# My husband went blind today. :(



## Dreamchaser (Oct 30, 2008)

He has been having trouble with his vision for a while. But today he is blind. I don't know what to do. It is so hard to see the one you love look at you with no emotion in their eyes, just a blank stare. He is so brave though. He actually had dinner mostly done when I came home from work. Thank God for the rotisseri machine. He got it done with no help from me, other than setting out the trussing twine and spice on the counter for him.

He goes in on the 31st for pre-op for surgery. Then he has to wait for an organ donor.

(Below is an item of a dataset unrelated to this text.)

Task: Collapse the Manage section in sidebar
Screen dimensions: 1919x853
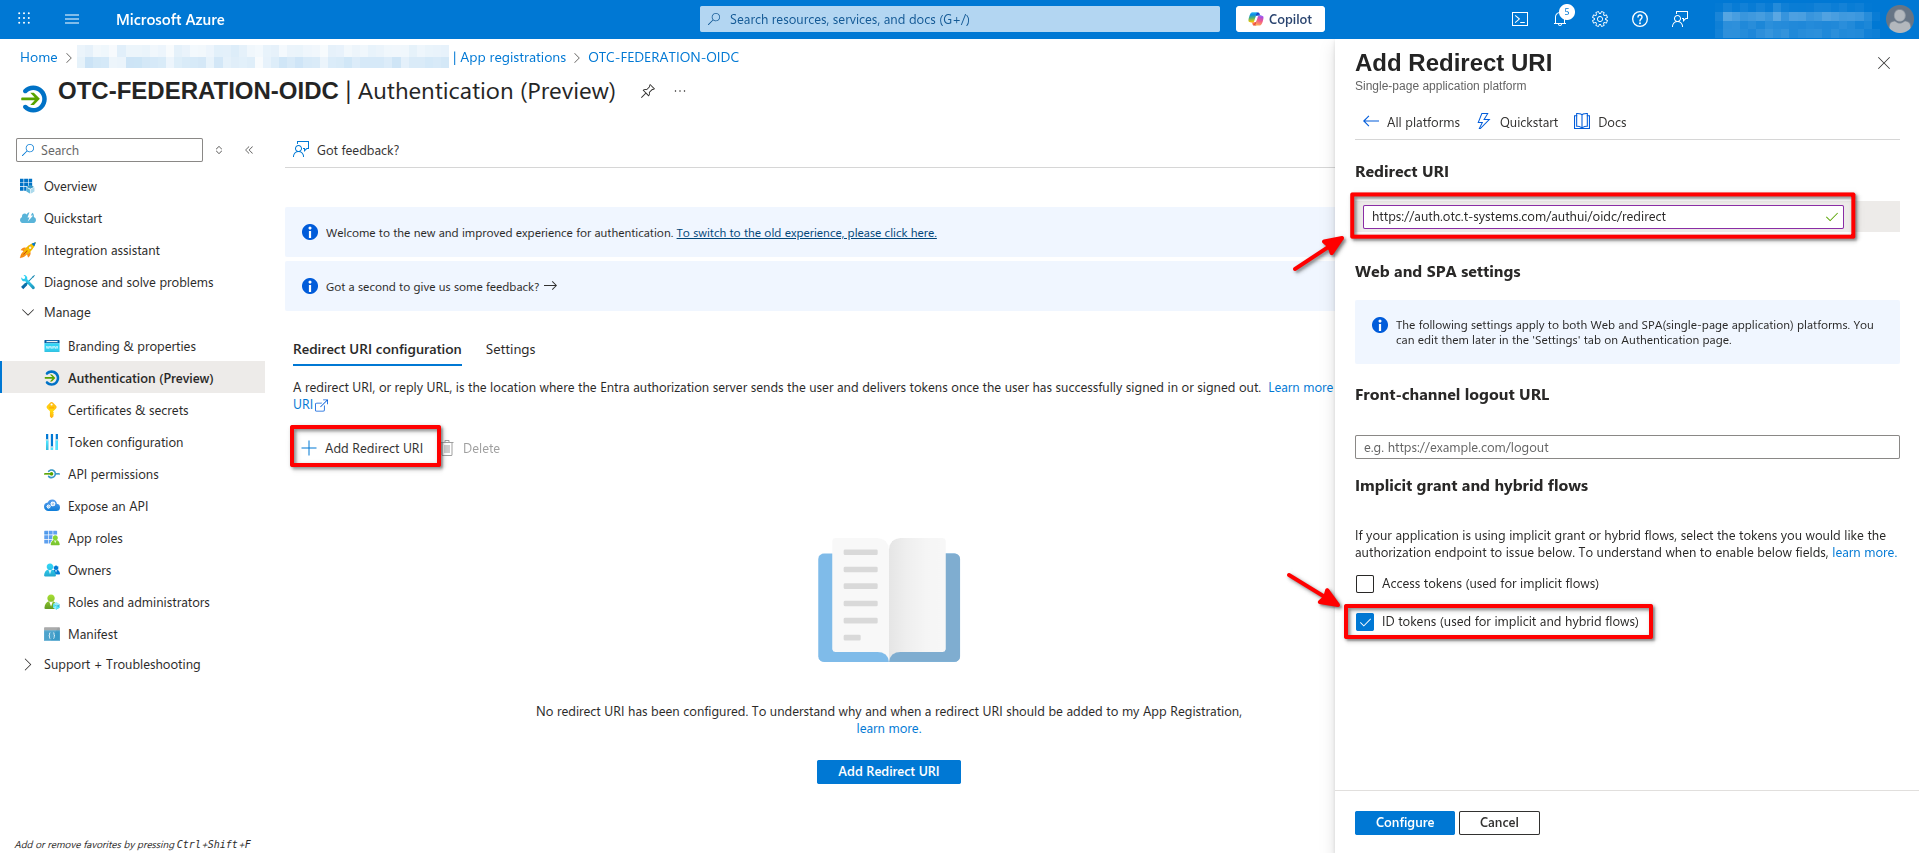Action: 28,313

I don't know if I can deal with everything all at once. I'm trying to keep my chin up. But some moments I feel okay, and the next I feel like bawling.


----------



## TinyHoovesRanch (Jan 16, 2010)

Im so sorry!

My aunt and uncle went through the same thing, my uncle is blind, but after about a year of trying to ujust, he got really well, he learned to do most things on his own, and he know is the paster to a church of over 2000 people

I will pray for you and your hubby


----------



## HoosierShadow (Apr 20, 2010)

I am so very sorry  I am sure this is very difficult for you both to adjust too. If I may ask, what is causing the blindness? As you mentioned he is having surgery.


----------



## GotmygoatMTJ (Apr 25, 2009)

I am very sorry


----------



## ockeracres (Dec 6, 2008)

I'll be praying.


----------



## KW Farms (Jun 21, 2008)

Gosh, I can't imagine. Prayers headed your guys' way.


----------



## peggy (Aug 11, 2010)

It is hard to imagine the sadness and adjustments that you'll have but sending prayers and best wishes.


----------



## mommaB (Oct 1, 2009)

oh wow......I'm so sorry  Hope the doc's figure things out, and there is a donor soon.


----------



## lissablack (Nov 30, 2009)

I'm so sorry. It's great he made dinner. I think I would have been curled up in a ball somewhere. He sounds great. I hope everything will work out and be well for you.

Jan


----------



## citylights (Jul 3, 2009)

Oh, no! You both are in my prayers, with hope for a wonderfule outcome. Hang in there!


----------



## OhCee (Feb 26, 2010)

I'm so sorry for these troubles... I hope everything works out soon... I'm a donor and I hope my eyes can go to someone who needs them when I go.


----------



## Dreamchaser (Oct 30, 2008)

Thanks everyone. He is taking it very well. Me, not so much. It has been a progressive thing, so he knew it was coming.


HoosierShadow said:


> If I may ask, what is causing the blindness? As you mentioned he is having surgery.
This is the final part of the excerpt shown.